EXERCICES À TRAITER:
(a) D'après le document, quels ouvrages de Hobbes furent traduits en français sitôt après leur apparition ?
(b) Recopiez, s'il vous plaît, le passage du document qui commence par « Milton, pas plus » et se poursuit jusqu'à « de Louis Racine. ».
(c) Indiquez si chacune des affirmations suivantes concorde avec le document, en répondant par oui ou par non et en citant fidèlement les mots du document qui tranchent la question.
(i) Hobbes fit un long séjour en France.
(ii) Milton fut connu en France comme grand poète à son époque.
(iii) Mersenne mit Hobbes en relations avec Descartes.

DOCUMENT:
L’apparition presque simultanée en France et en Angleterre d’œuvres telles que les Essais de Montaigne et les Essais de Bacon, telles que l’Arcadie et l’Astrée, indique bien que les deux pays suivaient dans l’évolution de leur pensée et de leur goût une marche parallèle ; ils n’étaient plus irréductibles que sur le genre de leurs divertissements : ceux qui allaient applaudir Corneille auraient été plus surpris qu’intéressés par Shakespeare. Le théâtre est toujours ce qu’il y a de plus national dans une littérature, parce que c’est ce qu’il y a de plus matériel, de plus physique ; et un peuple qui n’a point de théâtre national, c’est qu’il manque de personnalité, ou que son existence comme nation est très récente. On s’entendit donc, d’Angleterre en France, sur le roman et sur la philosophie avant de s’entendre sur le théâtre. Après Bacon, on traduisit Hobbes. Le Leviathan et le De Cive furent mis en français sitôt après leur apparition et firent apprécier chez nous, en même temps que Descartes, ce grand esprit, l’un des plus raisonnables qui fut jamais. Hobbes fit d’ailleurs un long séjour en France, où il devint l’ami de tous les libres esprits, de Gassendi, de Mersenne, qui le mit en relations avec Descartes.

Milton, pas plus que Shakespeare, ne fut connu en France à sa date, du moins comme grand poète, car ses pamphlets politiques étaient fort discutés. Ce n’est qu’en 1729 que Dupré de Saint-Maur donna une tracluction du Paradis perdu, bientôt suivie par celle de Louis Racine.

MATÉRIEL RECUEILLI:
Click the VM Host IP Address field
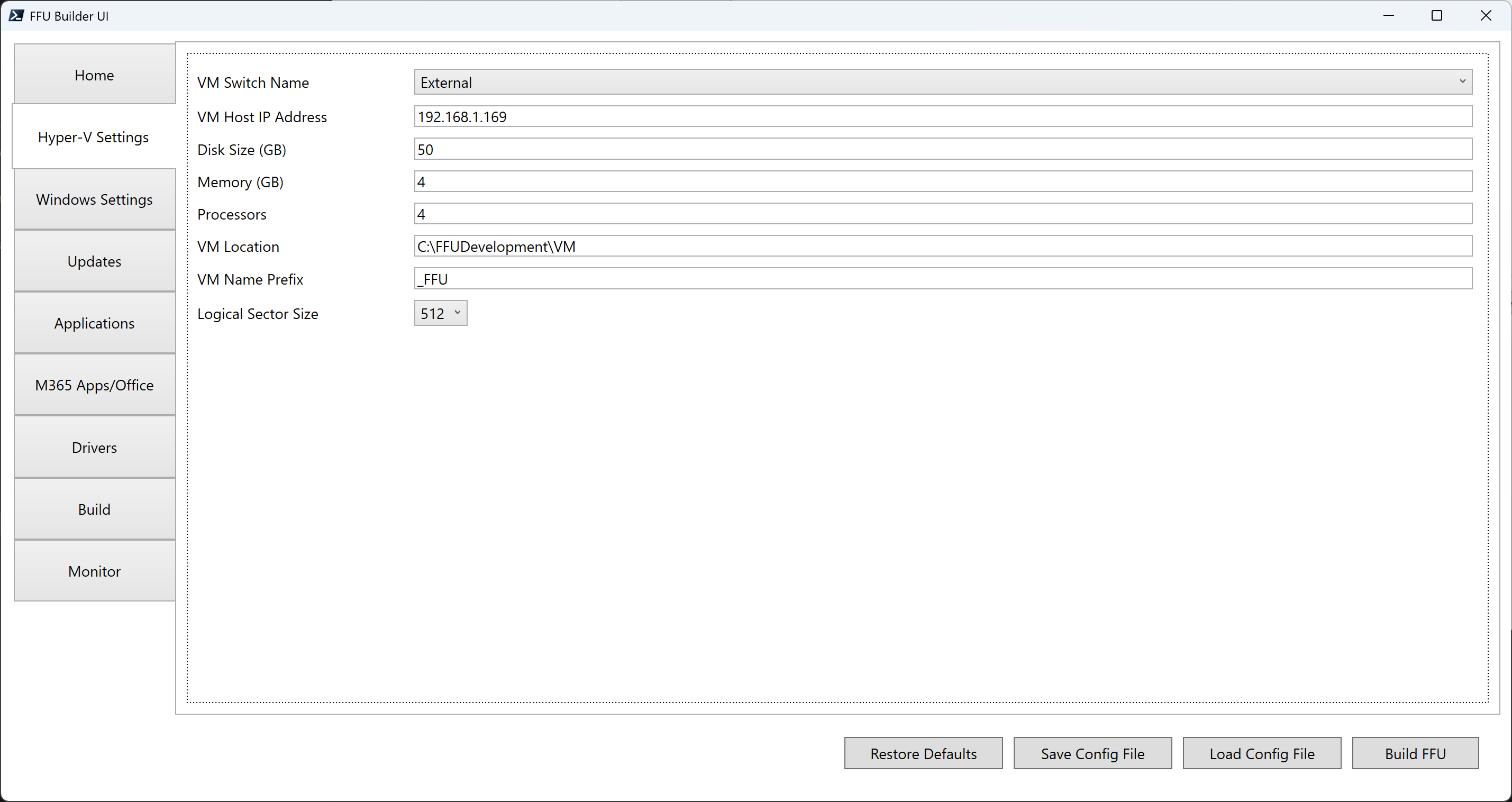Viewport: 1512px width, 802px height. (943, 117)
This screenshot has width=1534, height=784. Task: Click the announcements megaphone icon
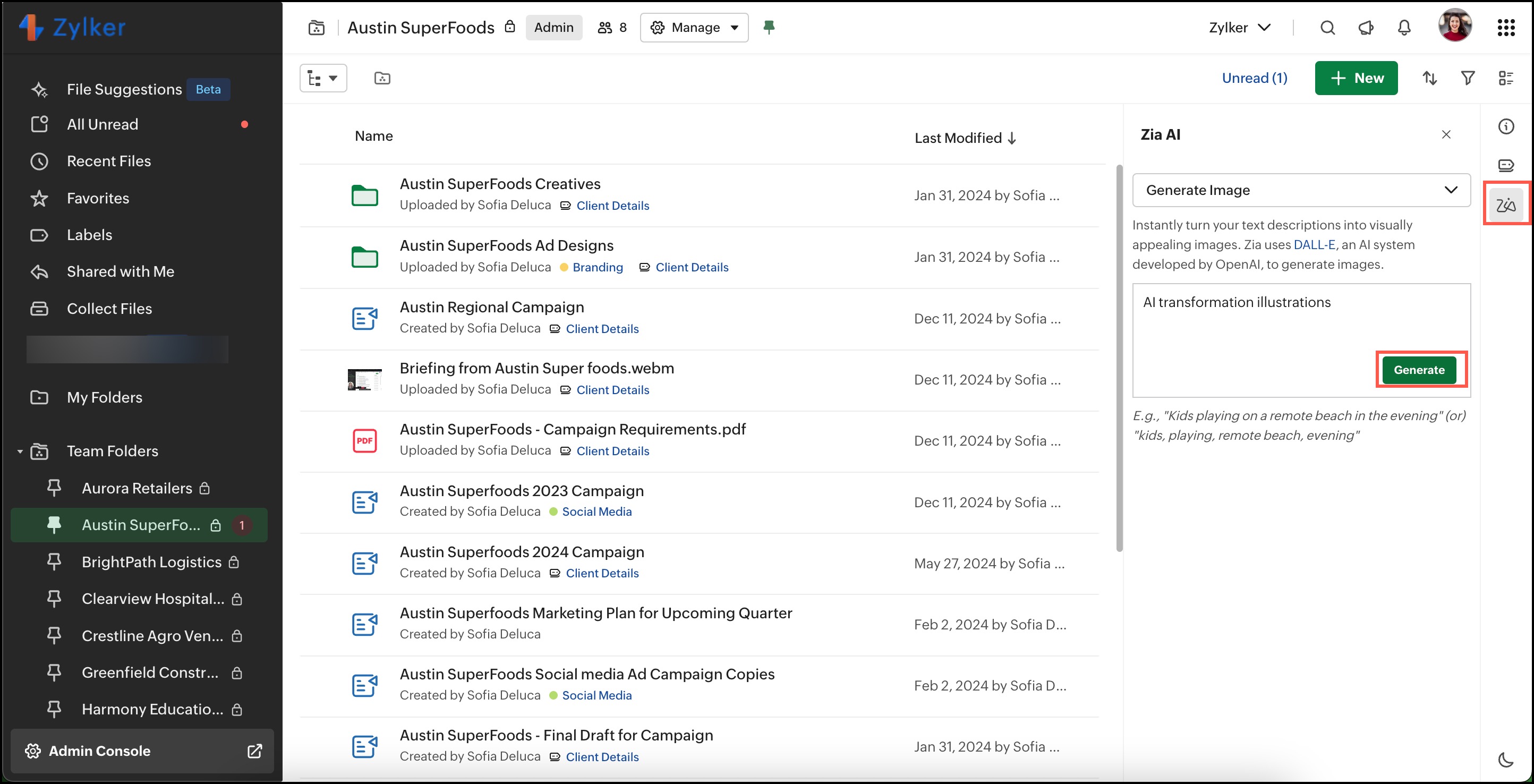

SOLUTIONS:
(a) Le Leviathan et le De Cive.

(b)
Milton, pas plus que Shakespeare, ne fut connu en France à sa date, du moins comme grand poète, car ses pamphlets politiques étaient fort discutés. Ce n’est qu’en 1729 que Dupré de Saint-Maur donna une tracluction du Paradis perdu, bientôt suivie par celle de Louis Racine.

(c)
(i) Oui : « Hobbes fit d’ailleurs un long séjour en France ».
(ii) Non : « Milton, pas plus que Shakespeare, ne fut connu en France à sa date, du moins comme grand poète ».
(iii) Oui : « de Mersenne, qui le mit en relations avec Descartes ».